• _Required task_: Extract each line of the data below that contains the string "panel", copying those lines unchanged. Letter case must match.

• _Extracted material_:

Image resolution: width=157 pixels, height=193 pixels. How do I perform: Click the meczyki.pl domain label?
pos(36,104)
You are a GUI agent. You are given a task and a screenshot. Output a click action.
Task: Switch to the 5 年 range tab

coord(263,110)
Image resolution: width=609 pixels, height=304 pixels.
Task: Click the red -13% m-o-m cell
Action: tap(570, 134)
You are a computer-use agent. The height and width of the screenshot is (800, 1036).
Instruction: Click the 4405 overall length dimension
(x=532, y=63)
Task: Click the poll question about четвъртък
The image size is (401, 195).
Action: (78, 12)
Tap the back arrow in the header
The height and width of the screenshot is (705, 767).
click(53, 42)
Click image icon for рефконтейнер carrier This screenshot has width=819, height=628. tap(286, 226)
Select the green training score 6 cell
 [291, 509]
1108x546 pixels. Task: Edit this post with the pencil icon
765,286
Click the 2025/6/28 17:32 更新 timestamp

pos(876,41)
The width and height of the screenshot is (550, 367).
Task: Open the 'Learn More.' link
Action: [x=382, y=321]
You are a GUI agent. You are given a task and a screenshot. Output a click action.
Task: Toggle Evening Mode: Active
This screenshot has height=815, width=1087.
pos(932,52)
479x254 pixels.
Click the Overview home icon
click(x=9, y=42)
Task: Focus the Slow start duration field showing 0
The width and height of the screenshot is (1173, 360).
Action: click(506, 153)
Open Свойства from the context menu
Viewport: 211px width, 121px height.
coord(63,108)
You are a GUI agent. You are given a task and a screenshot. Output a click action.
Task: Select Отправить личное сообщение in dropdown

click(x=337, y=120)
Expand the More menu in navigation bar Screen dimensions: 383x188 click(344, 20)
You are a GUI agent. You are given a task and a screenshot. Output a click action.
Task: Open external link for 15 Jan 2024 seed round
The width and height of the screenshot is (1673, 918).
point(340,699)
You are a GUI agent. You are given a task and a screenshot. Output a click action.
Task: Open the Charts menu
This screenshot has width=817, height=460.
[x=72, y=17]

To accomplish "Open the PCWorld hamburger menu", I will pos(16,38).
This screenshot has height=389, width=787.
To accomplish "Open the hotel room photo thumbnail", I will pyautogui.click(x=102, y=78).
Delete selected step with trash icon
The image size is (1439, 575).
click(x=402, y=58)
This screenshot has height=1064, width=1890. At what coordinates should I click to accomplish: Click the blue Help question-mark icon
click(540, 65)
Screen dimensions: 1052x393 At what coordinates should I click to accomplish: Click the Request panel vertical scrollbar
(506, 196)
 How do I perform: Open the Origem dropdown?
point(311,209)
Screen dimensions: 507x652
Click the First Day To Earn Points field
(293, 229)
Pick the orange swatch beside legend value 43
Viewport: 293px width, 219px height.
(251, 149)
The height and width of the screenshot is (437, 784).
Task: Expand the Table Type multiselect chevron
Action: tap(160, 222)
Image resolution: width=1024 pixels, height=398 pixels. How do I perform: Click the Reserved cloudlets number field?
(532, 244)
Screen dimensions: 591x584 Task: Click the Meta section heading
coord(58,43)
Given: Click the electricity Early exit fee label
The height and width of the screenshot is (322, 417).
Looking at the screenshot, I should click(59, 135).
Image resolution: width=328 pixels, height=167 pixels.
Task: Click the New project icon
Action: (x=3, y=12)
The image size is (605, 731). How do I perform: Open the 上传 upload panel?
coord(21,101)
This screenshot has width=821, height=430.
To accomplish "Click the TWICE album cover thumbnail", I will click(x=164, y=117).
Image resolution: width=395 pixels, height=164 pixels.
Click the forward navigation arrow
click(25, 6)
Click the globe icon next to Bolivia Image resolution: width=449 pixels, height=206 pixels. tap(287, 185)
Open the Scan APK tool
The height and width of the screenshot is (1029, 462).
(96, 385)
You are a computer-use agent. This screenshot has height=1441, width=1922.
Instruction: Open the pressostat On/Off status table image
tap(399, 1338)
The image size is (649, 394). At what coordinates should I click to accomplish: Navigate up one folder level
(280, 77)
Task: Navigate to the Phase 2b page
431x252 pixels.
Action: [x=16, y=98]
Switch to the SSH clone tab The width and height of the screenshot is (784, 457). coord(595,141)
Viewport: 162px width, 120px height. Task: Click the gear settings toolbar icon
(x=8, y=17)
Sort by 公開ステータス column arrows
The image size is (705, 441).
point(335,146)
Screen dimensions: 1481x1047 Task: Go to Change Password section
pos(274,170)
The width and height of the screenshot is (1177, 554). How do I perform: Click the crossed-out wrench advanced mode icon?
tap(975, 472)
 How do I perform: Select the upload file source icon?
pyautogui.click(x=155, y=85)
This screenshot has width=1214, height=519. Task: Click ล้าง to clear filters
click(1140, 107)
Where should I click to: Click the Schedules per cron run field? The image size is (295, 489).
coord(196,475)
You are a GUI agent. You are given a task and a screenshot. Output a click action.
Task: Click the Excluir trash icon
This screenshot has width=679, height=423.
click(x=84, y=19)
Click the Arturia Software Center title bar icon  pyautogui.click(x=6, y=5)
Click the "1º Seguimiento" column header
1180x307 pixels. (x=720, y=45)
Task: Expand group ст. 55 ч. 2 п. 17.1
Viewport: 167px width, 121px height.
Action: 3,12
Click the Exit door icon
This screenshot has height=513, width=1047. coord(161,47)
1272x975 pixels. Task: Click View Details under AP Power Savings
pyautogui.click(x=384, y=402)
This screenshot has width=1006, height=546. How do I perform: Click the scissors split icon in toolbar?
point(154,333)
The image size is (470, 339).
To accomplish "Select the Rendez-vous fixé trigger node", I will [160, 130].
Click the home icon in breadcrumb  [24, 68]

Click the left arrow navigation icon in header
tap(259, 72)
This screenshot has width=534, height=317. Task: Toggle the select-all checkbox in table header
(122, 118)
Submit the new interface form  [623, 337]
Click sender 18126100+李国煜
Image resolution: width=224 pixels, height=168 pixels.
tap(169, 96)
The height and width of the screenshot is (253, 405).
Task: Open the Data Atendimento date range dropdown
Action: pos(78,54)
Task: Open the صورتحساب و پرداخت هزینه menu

• _Response below_:
Screen dimensions: 1052x393 At what coordinates should I click to accomplish: Click the Request panel vertical scrollbar
The image size is (605, 731). How do I perform: Open the 上传 upload panel?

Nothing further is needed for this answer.